(Stored items from a collection)
◇ ◇ ◇

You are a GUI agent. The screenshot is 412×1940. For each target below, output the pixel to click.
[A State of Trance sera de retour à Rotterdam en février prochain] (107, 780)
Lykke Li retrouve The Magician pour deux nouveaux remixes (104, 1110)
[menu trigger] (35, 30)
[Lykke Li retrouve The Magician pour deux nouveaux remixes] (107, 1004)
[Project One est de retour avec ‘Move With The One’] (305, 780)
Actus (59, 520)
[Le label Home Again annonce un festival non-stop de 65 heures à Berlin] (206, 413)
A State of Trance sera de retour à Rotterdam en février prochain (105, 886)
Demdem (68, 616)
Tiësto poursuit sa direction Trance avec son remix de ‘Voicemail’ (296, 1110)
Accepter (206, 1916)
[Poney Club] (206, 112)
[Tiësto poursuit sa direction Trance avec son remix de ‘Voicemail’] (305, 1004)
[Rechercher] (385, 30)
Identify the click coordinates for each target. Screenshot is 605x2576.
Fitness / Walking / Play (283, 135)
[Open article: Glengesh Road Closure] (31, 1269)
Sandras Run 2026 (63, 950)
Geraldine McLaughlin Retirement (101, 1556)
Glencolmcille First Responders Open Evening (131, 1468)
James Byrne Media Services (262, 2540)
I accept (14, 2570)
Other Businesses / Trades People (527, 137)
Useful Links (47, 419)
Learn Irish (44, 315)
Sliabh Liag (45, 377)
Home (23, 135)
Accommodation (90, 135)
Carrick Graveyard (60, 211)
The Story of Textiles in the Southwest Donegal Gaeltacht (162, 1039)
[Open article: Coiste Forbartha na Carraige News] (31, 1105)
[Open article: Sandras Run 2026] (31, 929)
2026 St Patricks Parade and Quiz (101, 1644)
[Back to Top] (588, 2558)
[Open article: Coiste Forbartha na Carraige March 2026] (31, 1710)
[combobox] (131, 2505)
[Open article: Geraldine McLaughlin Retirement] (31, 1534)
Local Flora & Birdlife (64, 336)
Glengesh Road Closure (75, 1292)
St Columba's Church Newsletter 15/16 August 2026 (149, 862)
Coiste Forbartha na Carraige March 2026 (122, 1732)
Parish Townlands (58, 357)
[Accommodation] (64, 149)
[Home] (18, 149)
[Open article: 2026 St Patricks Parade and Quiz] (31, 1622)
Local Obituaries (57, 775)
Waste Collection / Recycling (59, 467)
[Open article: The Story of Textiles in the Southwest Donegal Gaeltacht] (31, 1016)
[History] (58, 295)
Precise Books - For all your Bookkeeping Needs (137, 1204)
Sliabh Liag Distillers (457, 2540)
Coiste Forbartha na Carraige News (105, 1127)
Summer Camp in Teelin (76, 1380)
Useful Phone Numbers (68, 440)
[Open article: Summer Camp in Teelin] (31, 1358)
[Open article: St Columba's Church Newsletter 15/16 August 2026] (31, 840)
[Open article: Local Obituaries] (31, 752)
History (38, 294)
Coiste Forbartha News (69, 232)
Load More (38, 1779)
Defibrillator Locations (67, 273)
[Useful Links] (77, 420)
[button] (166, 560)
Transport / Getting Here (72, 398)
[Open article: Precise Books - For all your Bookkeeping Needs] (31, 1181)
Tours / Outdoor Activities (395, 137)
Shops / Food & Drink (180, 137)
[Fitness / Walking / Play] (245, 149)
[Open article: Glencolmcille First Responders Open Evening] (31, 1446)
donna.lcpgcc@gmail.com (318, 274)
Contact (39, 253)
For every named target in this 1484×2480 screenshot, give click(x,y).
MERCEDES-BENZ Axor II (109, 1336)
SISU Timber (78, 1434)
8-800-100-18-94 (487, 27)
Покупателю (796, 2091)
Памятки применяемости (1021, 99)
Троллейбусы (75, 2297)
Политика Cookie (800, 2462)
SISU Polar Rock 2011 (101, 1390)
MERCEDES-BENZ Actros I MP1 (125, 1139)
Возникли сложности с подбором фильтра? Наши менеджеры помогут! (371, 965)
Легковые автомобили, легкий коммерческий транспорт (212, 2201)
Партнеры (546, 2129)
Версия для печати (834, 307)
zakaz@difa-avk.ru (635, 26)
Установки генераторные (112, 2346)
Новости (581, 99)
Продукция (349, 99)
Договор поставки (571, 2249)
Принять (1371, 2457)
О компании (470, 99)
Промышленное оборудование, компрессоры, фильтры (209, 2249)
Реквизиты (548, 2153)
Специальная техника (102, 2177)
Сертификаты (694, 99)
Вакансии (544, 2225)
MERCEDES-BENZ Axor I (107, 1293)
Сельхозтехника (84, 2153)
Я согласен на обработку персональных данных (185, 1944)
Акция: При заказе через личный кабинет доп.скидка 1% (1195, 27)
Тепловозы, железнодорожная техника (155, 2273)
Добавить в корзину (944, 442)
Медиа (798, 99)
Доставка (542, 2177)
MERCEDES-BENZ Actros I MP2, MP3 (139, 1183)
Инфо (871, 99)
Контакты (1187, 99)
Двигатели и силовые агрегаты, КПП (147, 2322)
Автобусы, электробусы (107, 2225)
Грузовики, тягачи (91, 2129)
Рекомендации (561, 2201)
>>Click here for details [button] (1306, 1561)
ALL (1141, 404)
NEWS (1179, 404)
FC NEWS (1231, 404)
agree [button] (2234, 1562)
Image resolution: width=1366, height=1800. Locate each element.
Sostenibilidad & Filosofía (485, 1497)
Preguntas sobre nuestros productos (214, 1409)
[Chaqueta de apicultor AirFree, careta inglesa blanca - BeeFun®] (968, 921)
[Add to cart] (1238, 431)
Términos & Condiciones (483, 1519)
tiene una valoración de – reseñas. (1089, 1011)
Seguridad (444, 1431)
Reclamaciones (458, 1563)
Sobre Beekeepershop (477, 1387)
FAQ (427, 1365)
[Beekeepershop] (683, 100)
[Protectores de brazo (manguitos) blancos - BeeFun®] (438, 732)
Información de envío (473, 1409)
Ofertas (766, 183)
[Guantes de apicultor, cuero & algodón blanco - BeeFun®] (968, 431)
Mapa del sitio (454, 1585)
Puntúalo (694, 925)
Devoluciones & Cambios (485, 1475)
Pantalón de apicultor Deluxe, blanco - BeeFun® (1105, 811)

◇ ◇ ◇

*EXERCISE DIRECTIONS:* Of all the entries above, output exactly the lines between the one holding "Продукция (349, 99)" and the one holding "Вакансии (544, 2225)", inclusive.

*TASK RESULT:*
Продукция (349, 99)
Договор поставки (571, 2249)
Принять (1371, 2457)
О компании (470, 99)
Промышленное оборудование, компрессоры, фильтры (209, 2249)
Реквизиты (548, 2153)
Специальная техника (102, 2177)
Сертификаты (694, 99)
Вакансии (544, 2225)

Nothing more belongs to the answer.